% Generated by roxygen2: do not edit by hand
% Please edit documentation in R/DataBackendDplyr.R
\name{DataBackendDplyr}
\alias{DataBackendDplyr}
\title{DataBackend for dplyr/dbplyr}
\format{\link[R6:R6Class]{R6::R6Class} object inheriting from \link[mlr3:DataBackend]{mlr3::DataBackend}.}
\description{
A \link[mlr3:DataBackend]{mlr3::DataBackend} using \code{\link[dplyr:tbl]{dplyr::tbl()}} from packages \CRANpkg{dplyr}/\CRANpkg{dbplyr}.
This includes \code{\link[tibble:tibble]{tibbles}} and abstract data base connections interfaced by \CRANpkg{dbplyr}.
The latter allows \link[mlr3:Task]{mlr3::Task}s to interface an out-of-memory data base.
}
\section{Construction}{
\preformatted{DataBackendDplyr$new(data, primary_key = NULL, strings_as_factors = TRUE, connector = NULL)
}
\itemize{
\item \code{data} :: \code{\link[dplyr:tbl]{dplyr::tbl()}}\cr
The data object.
\item \code{primary_key} :: \code{character(1)}\cr
Name of the primary key column.
\item \code{strings_as_factors} :: \code{logical(1)} || \code{character()}\cr
Either a character vector of column names to convert to factors, or a single logical flag:
if \code{FALSE}, no column will be converted, if \code{TRUE} all string columns (except the primary key).
The backend is queried for distinct values of the respective columns and their levels are stored in \verb{$levels}.
\item \code{connector} :: \verb{function()}\cr
If not \code{NULL}, a function which re-connects to the data base in case the connection has become invalid.
Database connections can become invalid due to timeouts or if the backend is serialized to the file system and then de-serialized again.
This round trip is often performed for parallelization, e.g. to send the objects to remote workers.
\code{\link[DBI:dbIsValid]{DBI::dbIsValid()}} is called to validate the connection.
The function must return just the connection, not a \code{\link[dplyr:tbl]{dplyr::tbl()}} object!

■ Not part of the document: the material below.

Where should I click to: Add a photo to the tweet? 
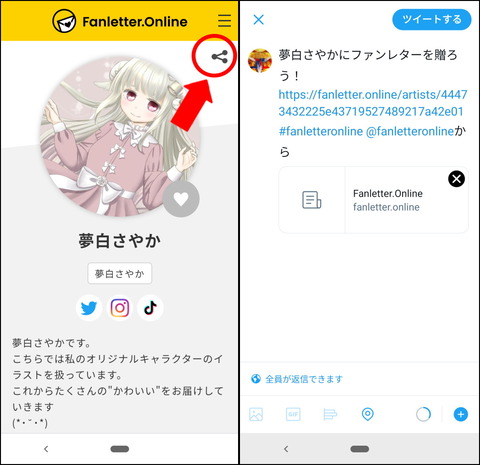(x=256, y=414)
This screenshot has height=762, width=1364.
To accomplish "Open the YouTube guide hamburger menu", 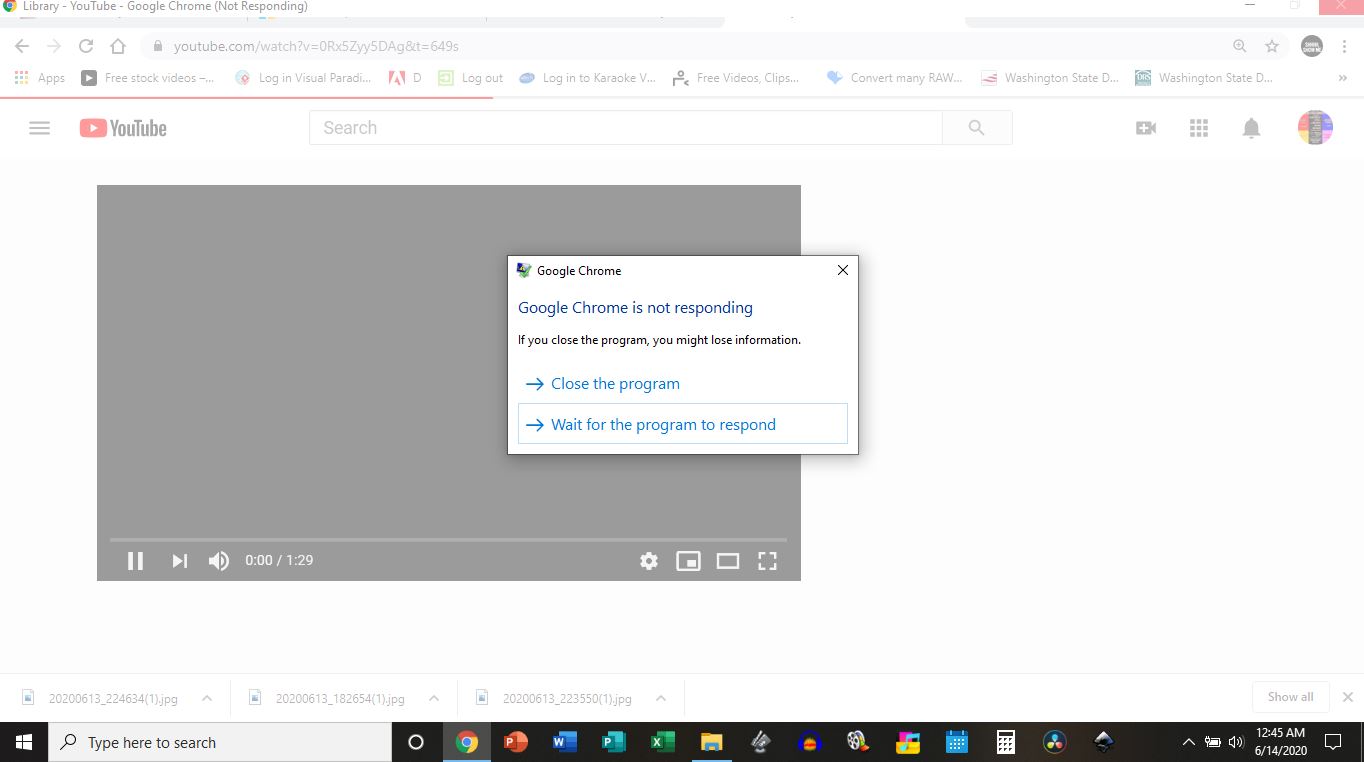I will 39,127.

Note that this this function is serialized together with the backend, including possible sensitive information such as login credentials.
These can be retrieved from the stored \link[mlr3:DataBackend]{mlr3::DataBackend}/\link[mlr3:Task]{mlr3::Task}.
To protect your credentials, it is recommended to use the \CRANpkg{secret} package.
}

Alternatively, use \code{\link[mlr3:as_data_backend]{mlr3::as_data_backend()}} on a \code{\link[dplyr:tbl]{dplyr::tbl()}} to construct a \link{DataBackend} for you.
Note that only objects of class \code{"tbl_lazy"} will be converted to a \link{DataBackendDplyr} (this includes all connectors from \CRANpkg{dbplyr}).
Local \code{"tbl"} objects such as \code{\link[tibble:tibble]{tibbles}} will converted to a \link[mlr3:DataBackendDataTable]{DataBackendDataTable}.
}

\section{Fields}{

All fields from \link[mlr3:DataBackend]{mlr3::DataBackend}, and additionally:
\itemize{
\item \code{levels} :: named \code{list()}\cr
List of factor levels, named with column names.
Referenced columns get automatically converted to factors in \verb{$data()} and \verb{$head()}.
\item \code{connector} :: \verb{function()}\cr
Function which is called to re-connect in case the connection became invalid.
\item \code{valid} :: \code{logical(1)}\cr
Returns \code{NA} if the data does not inherits from \code{"tbl_sql"} (i.e., it is not a real SQL data base).
Returns the result of \code{\link[DBI:dbIsValid]{DBI::dbIsValid()}} otherwise.
}
}

\section{Methods}{

All methods from \link[mlr3:DataBackend]{mlr3::DataBackend}, and additionally:
\itemize{
\item \code{finalize()}\cr
() -> \code{logical(1)}\cr
Finalizer which disconnects from the data base.
Is called during garbage collection, but may also be called manually.
}
}

\examples{
# Backend using a in-memory tibble
data = tibble::as_tibble(iris)
data$Sepal.Length[1:30] = NA
data$row_id = 1:150
b = DataBackendDplyr$new(data, primary_key = "row_id")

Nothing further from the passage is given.